First, the forum should be external to any SAI initiative, i.e., its members should have no stake in it. Only thus would the forum be both effective and credible and avoid accusations that SAI does not work in the public interest. Second, the make-up of the SAI consultative forum should be inclusive and diverse. It should involve three groups of members—experts, practitioners, and representatives from civil society—with a balance of gender and global South and the North and particular attention to the representation of more vulnerable parties. Experts should have scientific and/or technological knowledge about SAI and be selected internationally from both the physical and the social sciences communities working on SAI and its governance. The complexity of SAI makes it unfeasible to involve lay people effectively; therefore, the second group should consist of practitioners from NGOs working on climate engineering, including those concerned with the most-hard hit developing world. Examples would be the Solar Radiation Management Governance Initiative (SRMGI), the Carnegie Climate Governance Initiative (C2G), The World Academy of Sciences and the Environmental Defense Fund. The third group should include those parts of the global civil society which, despite not being involved in the SAI enterprise, are concerned by it as a wide-ranging socio-political and economic phenomenon: political representatives, social movements, networks of knowledge-based experts, and economic and financial circles.

Conclusions

This article puts forward a way to provide SAI with the long-term legitimacy and procedural justice it needs if it is to increase its capacity to operate in the public interest. To this end, the article first develops suitable criteria of legitimacy and procedural justice; it then goes on to investigate the indications and morally sound governance options provided by the related standards—epistemically accessible proxies of criteria; finally, it outlines two recommendations that will help ensure the achievement and maintenance of the legitimate and procedurally just functioning of SAI in the public interest.

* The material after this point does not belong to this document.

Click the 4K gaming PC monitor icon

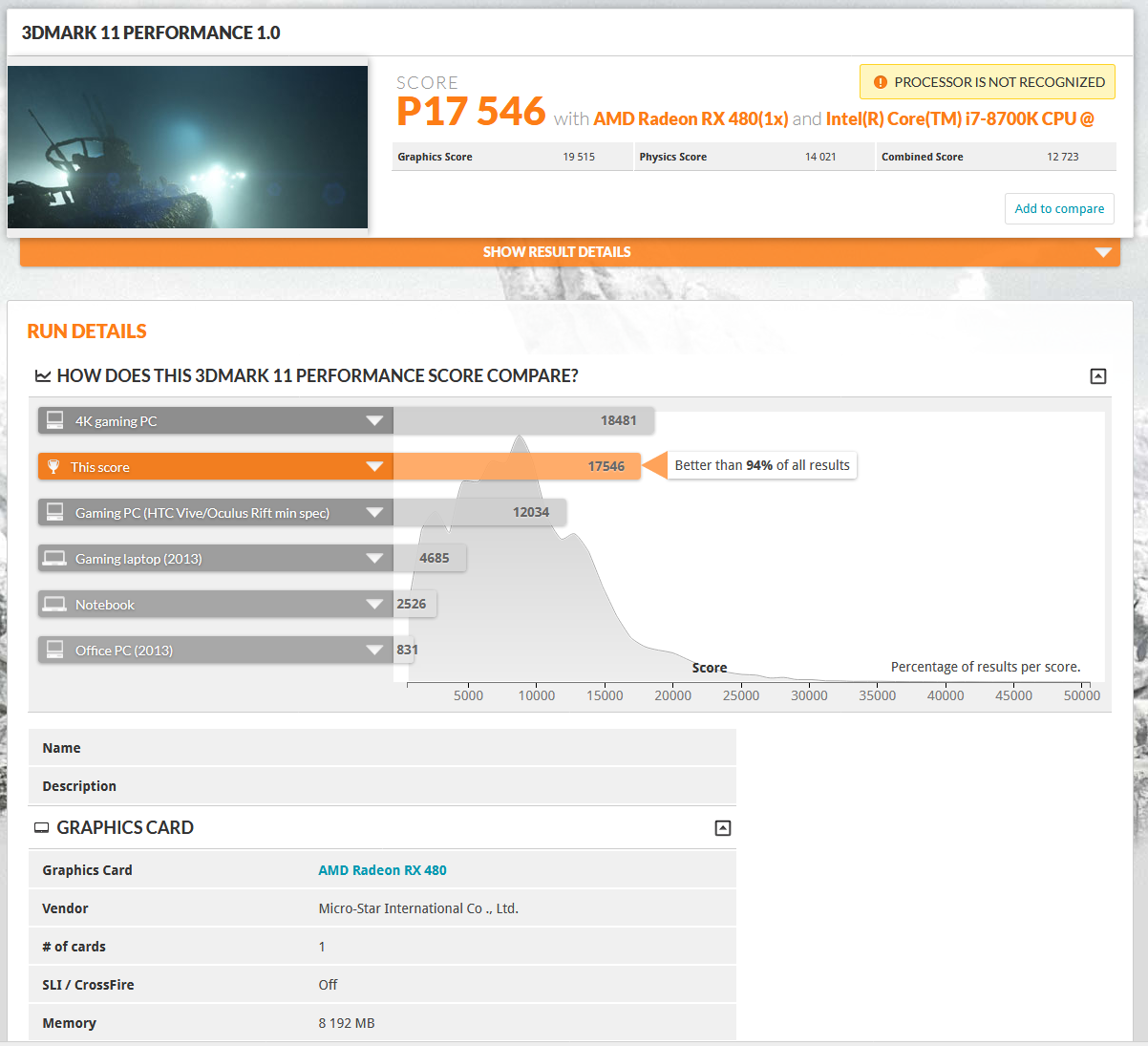point(55,420)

It seems finally worth underlining that the establishment of legitimate and procedurally just SAI would both make it more effective as an institution and able to work in the public interest than could be achieved by any form of imposition, however great our trust in the vision of politicians, or in the exemplary power of scientific evidence. In the current fragmented and multipolar international climate order, all climate action needs to operate in a polycentric, quasi-anarchic system, through careful, gradual design and re-design of the relevant institutions. This especially applies to SAI, as it significantly interferes with vested interests, influences patterns of well-being across states, peoples, and generations, and modifies the flow of huge amounts of resources, not least financial ones. The inclusion and maintenance of legitimacy and procedural justice in SAI would shape converging preferences among agents, stakeholders, and political representatives in support of this institution, even those coming from differing political traditions and subject to different political constraints. Ultimately, therefore, the likelihood that SAI would work in the best interests of the public would be significantly enhanced.